Historical Context: A Life in Time
To appreciate Andrew and Mary Ann’s lives, it helps to place them in the sweep of American history they witnessed. Andrew was born around the time of the War of 1812, grew up during the Era of Good Feelings, and came of age as the Age of Jackson — named for President Andrew Jackson, perhaps his own namesake — reshaped American politics. The 1830s and 1840s brought rising sectional conflict over slavery and the destiny of new western territories.
South Carolina was at the center of these conflicts. In 1832–1833, the Nullification Crisis pitted South Carolina against the federal government over tariff policy — a preview of the deeper rupture to come. As Andrew and Mary Ann were starting their family in the 1840s, the Mexican-American War (1846–1848) and the ongoing debate over slavery in new territories was inflaming public opinion across the South. South Carolina senator John C. Calhoun, who died in 1850, had spent decades arguing for states’ rights and the protection of the slave-based Southern economy.
By the time Andrew enlisted in the Confederate artillery in 1861, he was joining a cause his entire community had embraced. The war that followed brought four years of suffering, the loss of a way of life, and for hundreds of thousands of Southern families, the loss of fathers and sons. Andrew himself was captured near the war’s end and survived.
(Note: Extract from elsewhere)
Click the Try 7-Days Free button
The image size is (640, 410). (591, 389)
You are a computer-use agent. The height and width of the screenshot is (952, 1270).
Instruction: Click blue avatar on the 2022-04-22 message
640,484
The Reconstruction period that followed brought new hardships: the crop-lien system, economic dislocation, and social upheaval. That Andrew and Mary Ann persevered and kept their family together through all of it is a testament to their resilience.
Mary Ann (Graves) Wallace, wife of Andrew Jackson Wallace is my 3rd Great Grand Aunt.
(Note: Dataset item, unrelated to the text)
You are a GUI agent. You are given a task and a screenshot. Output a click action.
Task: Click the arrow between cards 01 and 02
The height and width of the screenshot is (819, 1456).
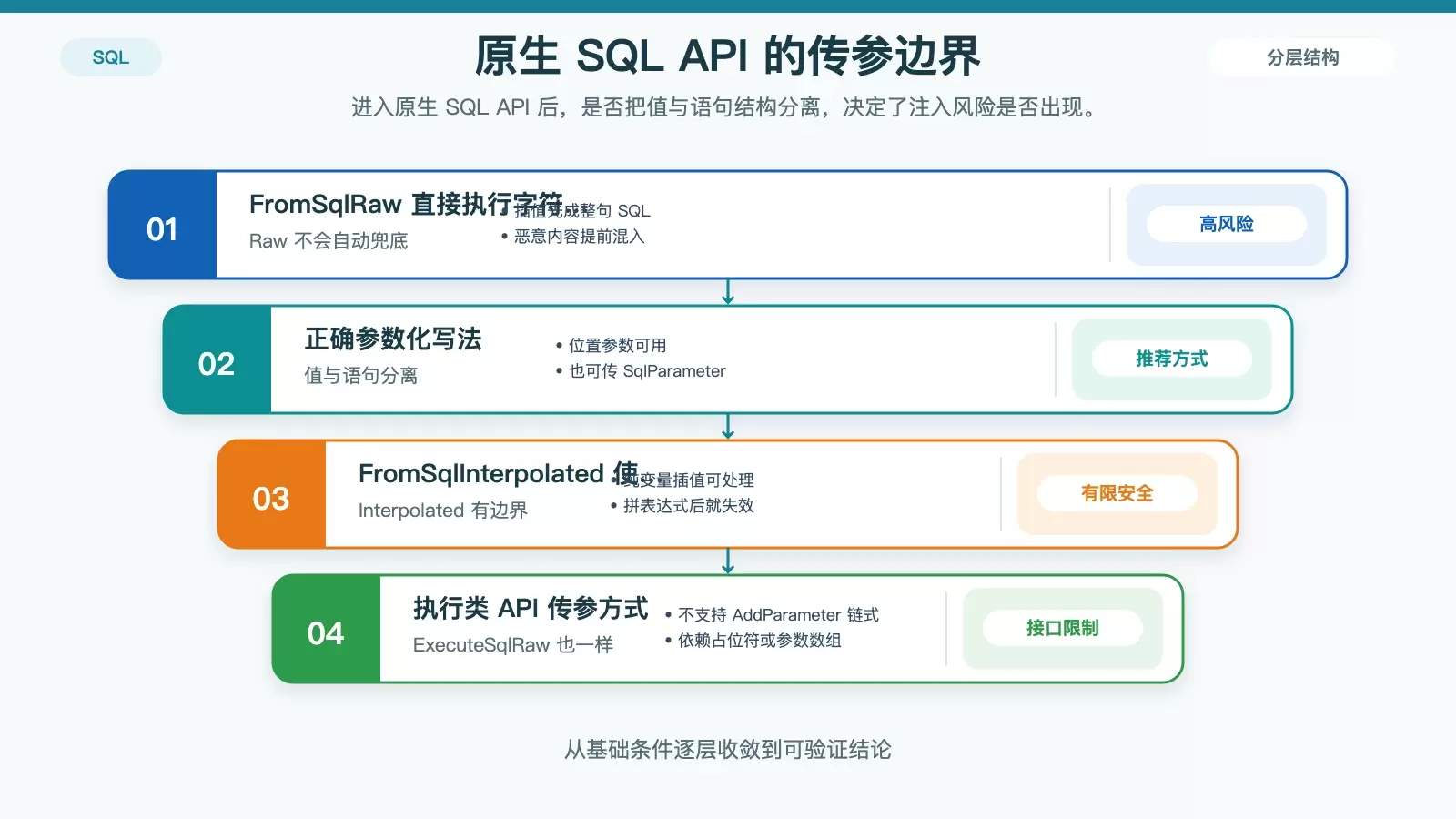(728, 292)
Sources and Further Research
This biography was prepared from the Family Group Sheet compiled by Charles Purvis (16 June 2026), drawing on the following primary and secondary sources:
Federal Census Records: 1840, 1850, 1860, 1880 (Chesterfield County, SC); 1900, 1910 (for children’s households). Agricultural Census: 1850 and 1860 Non-Population Schedules, Chesterfield County, SC. Confederate Service Records: A. Jackson Wallace, Pvt., Capt. Kelly’s Co., Light Artillery (Chesterfield Artillery), compiled service records, U.S. National Archives (via Ancestry.com and Fold3). Freedmen’s Bureau Records: Cheraw, Chesterfield County, SC, p. 155, 1865–1872; NARA microfilm M1910. South Carolina Death Certificates: Henrietta Kelsoe Wallace Gainey, #25210; Chesterfield County Death Certificates (Caucasian) 1915–1920, compiled by James C. Pigg (1996). Cemetery Survey: Five Forks Methodist Church Cemetery, in Chesterfield County, South Carolina Cemetery Survey, by James C. Pigg (Chesterfield County Genealogical Services, 1995), p. 626. Land Records: Chesterfield County Deed Book 3, p. 704 (1872 supply agreement); Deed Book 10, p. 85 (1889 land conveyance). Newspapers: Cheraw Gazette and Pee Dee Farmer, July 5, 1839; The Chesterfield Advertiser, June 2, 1927 (H. H. Wallace obituary). Find A Grave: Andrew Jackson Wallace, Memorial #196825436; Mary Ann Graves Wallace, Memorial #202050730.
Note on open questions: The parentage of Andrew Jackson Wallace and the exact connection of Mary Ann’s Graves family remain unconfirmed and are areas for future research.